Please output every entry below exactly as written, leaving out any pictures.

Collected data:
====
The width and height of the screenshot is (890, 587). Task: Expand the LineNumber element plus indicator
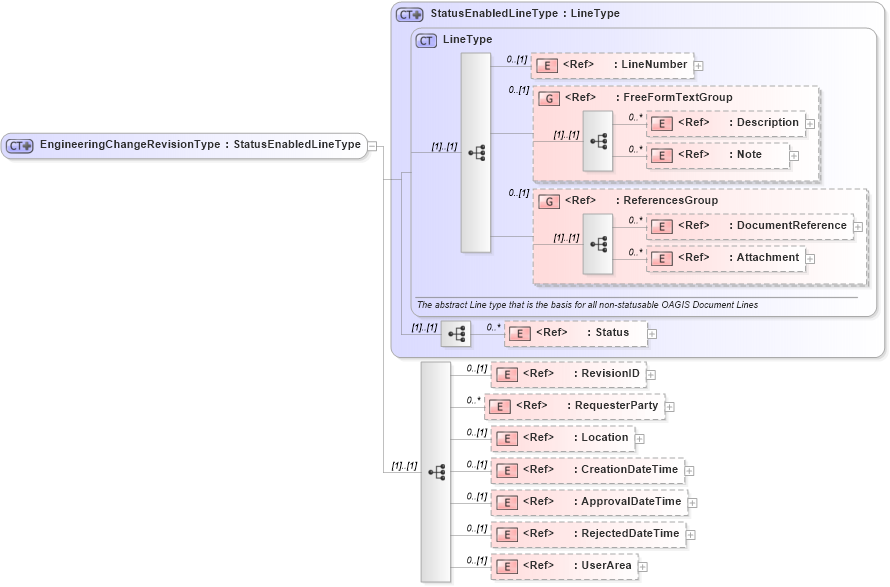[700, 65]
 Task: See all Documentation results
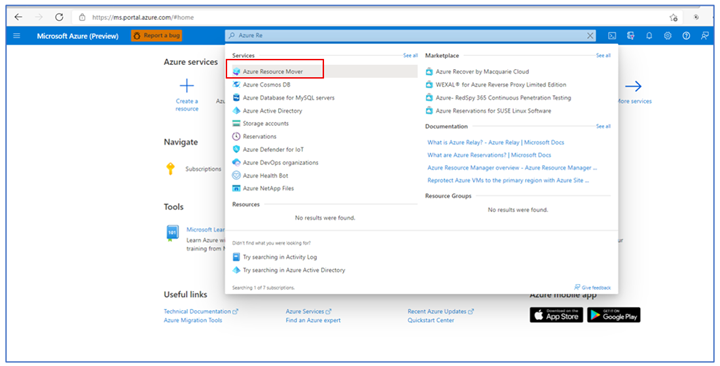coord(603,126)
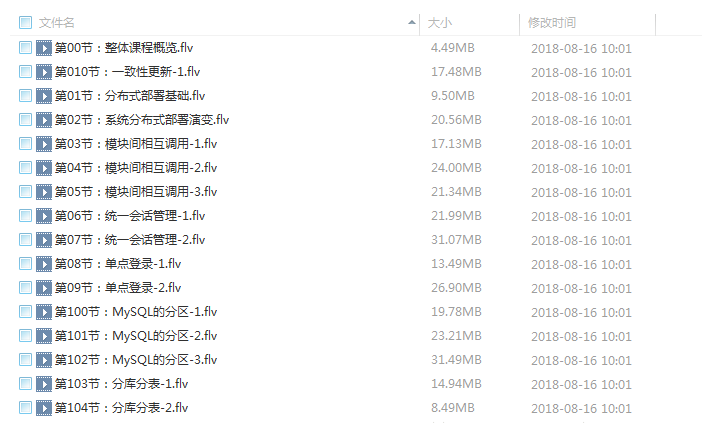Sort files by 大小 column
The width and height of the screenshot is (702, 423).
coord(440,23)
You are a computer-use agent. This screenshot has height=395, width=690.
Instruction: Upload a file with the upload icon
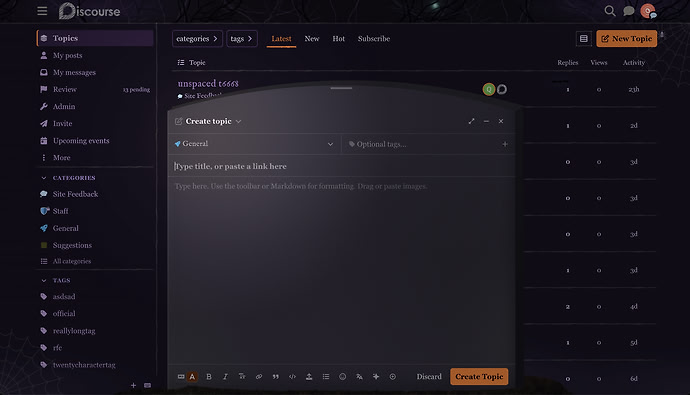(x=309, y=377)
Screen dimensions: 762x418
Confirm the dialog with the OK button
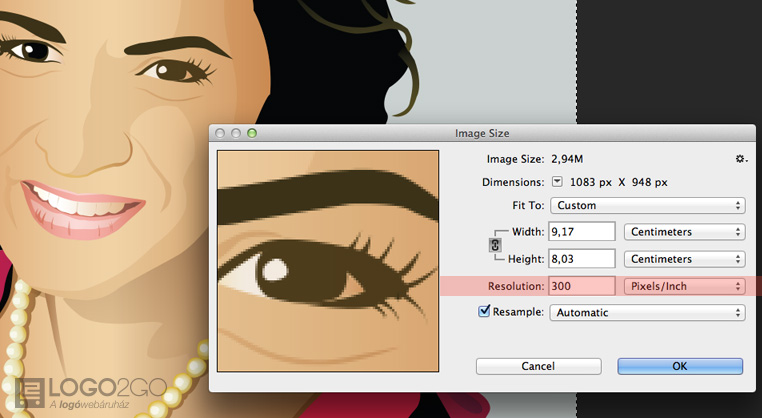[679, 366]
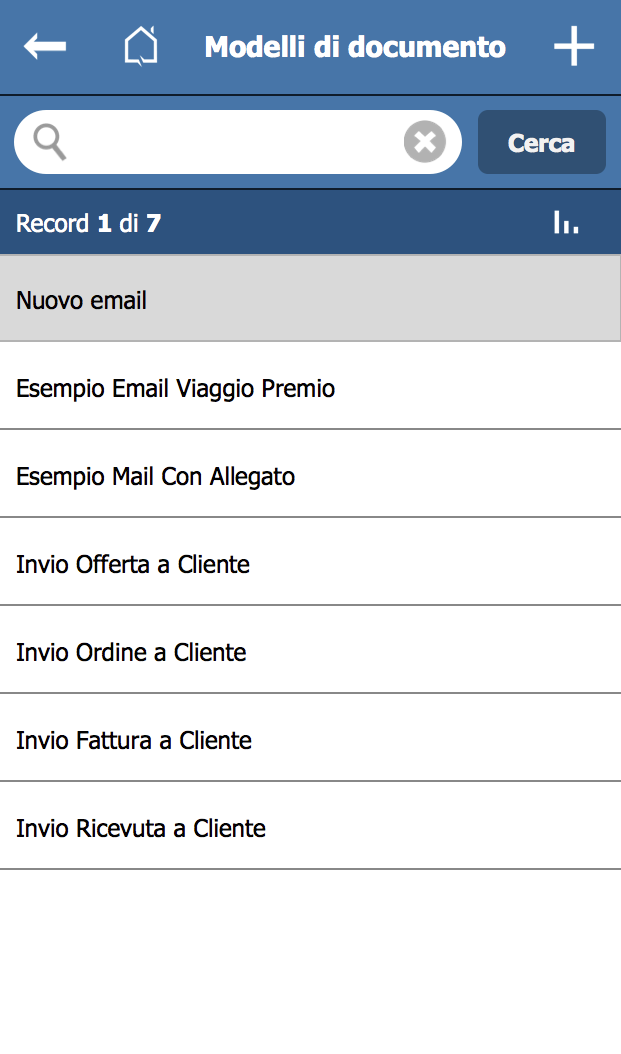
Task: Click the word Record in counter bar
Action: coord(52,223)
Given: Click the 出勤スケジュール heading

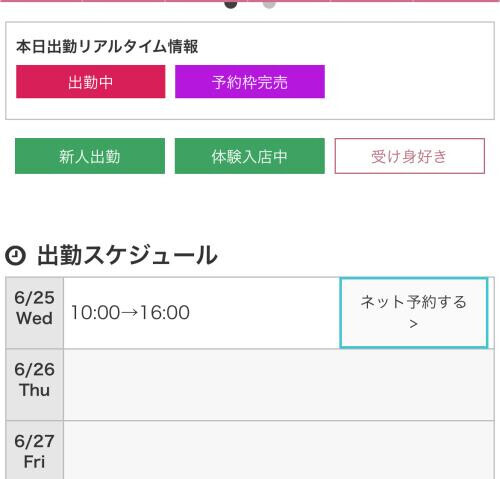Looking at the screenshot, I should coord(127,255).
====
**SOLUTION TO THIS TASK:**
The width and height of the screenshot is (890, 587). Task: Expand the LineNumber element plus indicator
[700, 65]
 Task: See all Documentation results
coord(603,126)
Sort files by 大小 column
The width and height of the screenshot is (702, 423).
coord(440,23)
You are a computer-use agent. This screenshot has height=395, width=690.
Instruction: Upload a file with the upload icon
(x=309, y=377)
Screen dimensions: 762x418
Confirm the dialog with the OK button
[679, 366]
Task: Click the word Record in counter bar
Action: coord(52,223)
Given: Click the 出勤スケジュール heading

Looking at the screenshot, I should coord(127,255).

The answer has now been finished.